National Minimum Wage

You are here: Home / News / National Minimum Wage
15 Jan 2014

This year marks the fifteenth anniversary of the National Minimum Wage, a policy which boosted pay without leading to a loss of jobs.

Before it was introduced, some people were paid as little as £1 an hour. For example, the Low Pay Unit found someone working in a chip shop earning just 80p an hour. It also found a factory worker earning £1.22 an hour and a residential home worker earning £1.66 an hour.

Many people bitterly opposed the introduction of the minimum wage legislation and now low pay has got worse under this Government, with the National Minimum Wage having been undermined. Families are on average £1,600 a year worse off since 2010 and the value of the minimum wage has declined by almost 5% during the same period.

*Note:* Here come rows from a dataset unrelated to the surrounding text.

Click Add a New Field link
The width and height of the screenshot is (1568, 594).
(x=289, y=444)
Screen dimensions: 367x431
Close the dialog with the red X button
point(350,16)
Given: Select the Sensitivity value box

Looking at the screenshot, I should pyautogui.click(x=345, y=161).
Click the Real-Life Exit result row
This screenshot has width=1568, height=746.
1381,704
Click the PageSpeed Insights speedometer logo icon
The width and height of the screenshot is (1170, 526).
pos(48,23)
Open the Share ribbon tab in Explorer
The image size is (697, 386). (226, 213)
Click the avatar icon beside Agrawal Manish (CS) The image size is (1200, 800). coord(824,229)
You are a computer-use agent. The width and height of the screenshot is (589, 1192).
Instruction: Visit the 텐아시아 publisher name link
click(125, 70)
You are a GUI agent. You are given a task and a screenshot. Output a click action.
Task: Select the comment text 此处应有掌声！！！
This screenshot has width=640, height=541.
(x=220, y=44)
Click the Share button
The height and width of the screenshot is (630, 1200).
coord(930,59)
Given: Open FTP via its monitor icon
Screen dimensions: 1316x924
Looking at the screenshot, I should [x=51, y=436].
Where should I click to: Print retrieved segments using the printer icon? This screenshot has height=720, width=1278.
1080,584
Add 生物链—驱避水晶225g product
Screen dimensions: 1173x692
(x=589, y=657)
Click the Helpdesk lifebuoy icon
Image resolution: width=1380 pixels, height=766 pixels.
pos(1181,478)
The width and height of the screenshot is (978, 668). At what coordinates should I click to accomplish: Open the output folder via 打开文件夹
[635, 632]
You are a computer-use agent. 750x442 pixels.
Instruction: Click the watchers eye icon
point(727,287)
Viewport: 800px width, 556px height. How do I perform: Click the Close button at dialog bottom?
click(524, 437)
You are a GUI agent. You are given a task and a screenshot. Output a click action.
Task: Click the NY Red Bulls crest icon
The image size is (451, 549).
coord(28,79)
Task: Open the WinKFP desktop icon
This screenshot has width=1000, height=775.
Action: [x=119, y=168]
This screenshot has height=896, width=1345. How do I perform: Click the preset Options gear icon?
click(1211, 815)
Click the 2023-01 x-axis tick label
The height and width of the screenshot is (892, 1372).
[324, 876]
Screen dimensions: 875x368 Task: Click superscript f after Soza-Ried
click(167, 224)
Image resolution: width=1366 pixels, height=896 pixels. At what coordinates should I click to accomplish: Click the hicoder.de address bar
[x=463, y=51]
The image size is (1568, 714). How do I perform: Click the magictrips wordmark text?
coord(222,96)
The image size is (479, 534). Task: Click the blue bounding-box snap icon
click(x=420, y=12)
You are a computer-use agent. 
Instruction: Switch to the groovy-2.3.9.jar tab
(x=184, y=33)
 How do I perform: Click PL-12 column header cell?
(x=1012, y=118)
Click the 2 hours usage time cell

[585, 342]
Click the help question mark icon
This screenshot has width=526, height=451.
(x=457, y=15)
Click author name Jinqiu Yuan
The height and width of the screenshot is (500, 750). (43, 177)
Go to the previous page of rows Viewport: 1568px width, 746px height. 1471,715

The Government is completely failing to properly enforce the minimum wage with only two prosecutions in four years for firms paying below the National Minimum Wage, despite evidence that as many as 300,000 people in the UK earn less than the National Minimum Wage.

At a time when families are being hit by a cost of living crisis, I would like to see the Government take action to restore the value of the National Minimum Wage and do more to encourage employers to pay a living wage. I am also calling for a tenfold increase in penalties for rogue companies that don’t pay employees the minimum wage and more effective enforcement, including by giving local authorities new powers.